Patron pêcheur senneur à Sète, Bruno ne veut pas payer les pots cassés des

infractions aux quotas pour les autres.

Ce jour-là, sous l'éclat aiguisé du soleil, la mer est bleu foncé. Au loin,

les bras des grues semblent soutenir un ciel vierge de tout nuage. Soudain,

un vol de gabians gueulards traverse le ciel de Sète. Le vent souffle sur

le Golfe du Lion.

Pour les thoniers (Sète rassemble vingt-et-un des trente-sept thoniers

méditerranéens), le vent est l'ennemi de la pêche. Les bancs ou " mates "

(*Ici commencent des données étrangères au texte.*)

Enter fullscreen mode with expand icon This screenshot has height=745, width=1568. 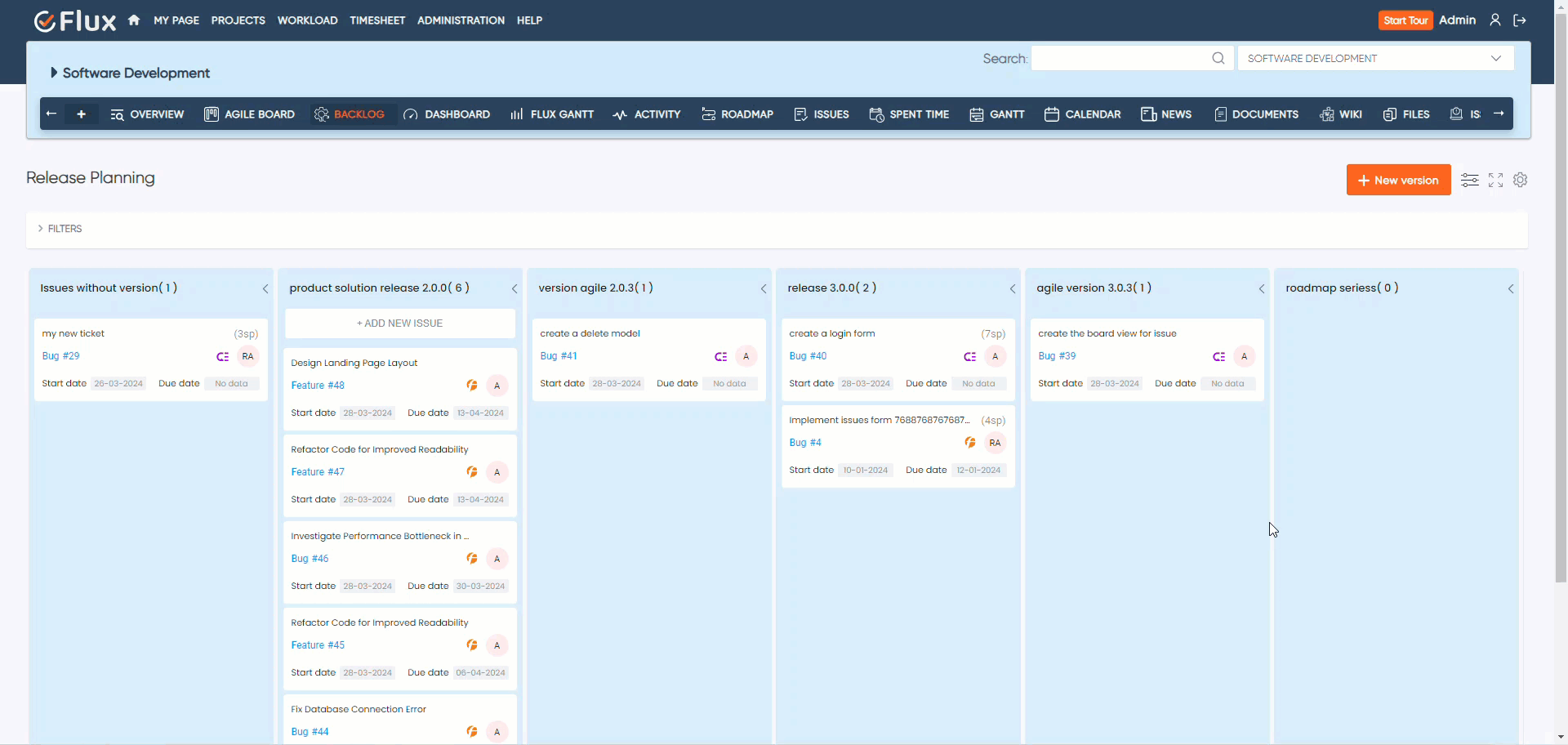[1495, 180]
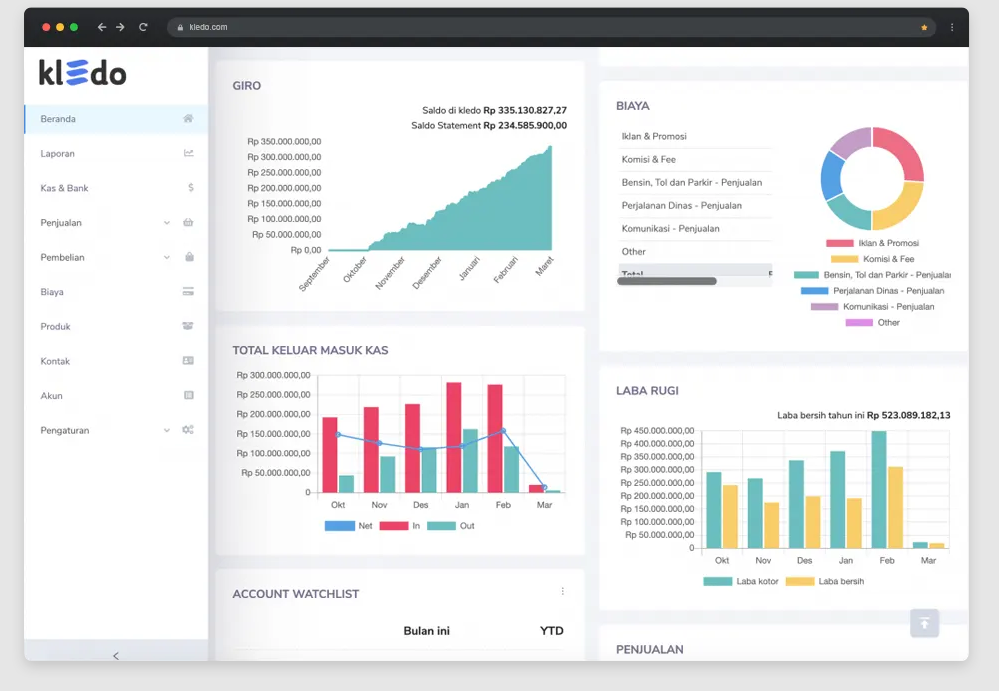999x691 pixels.
Task: Open Account Watchlist three-dot options menu
Action: (563, 592)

de thons rouges ne sont en effet repérables que lorsque la mer est d'huile.

Et chaude. Sans goûter la friture, le thon rouge est un douillet. Il aime

nager dans des eaux confortables, dont la température affiche au moins 20

degrés. C'est alors qu'il remonte à la surface.

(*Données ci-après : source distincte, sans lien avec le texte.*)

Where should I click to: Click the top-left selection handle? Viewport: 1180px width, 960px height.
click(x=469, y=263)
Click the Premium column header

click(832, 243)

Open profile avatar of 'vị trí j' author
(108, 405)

" Le temps peut changer très vite sur le Golfe du Lion, c'est pendant les

petites accalmies qu'on peut pêcher et il faut faire très vite ", déclare

Bruno (1), patron pêcheur sétois dans le métier depuis plus de trente ans.

La chose se vérifie évidemment toujours aujourd'hui où les thoniers de la

ville singulière partent pêcher au large de la zone de protection de pêche

libyenne, qui fournirait 60 % des ressources. Ils ne sont évidemment pas

les seuls sur cette zone de pêche. Les Italiens, les Espagnols, plus gros

pêcheurs de thon rouge avec la France, sont sur le coup.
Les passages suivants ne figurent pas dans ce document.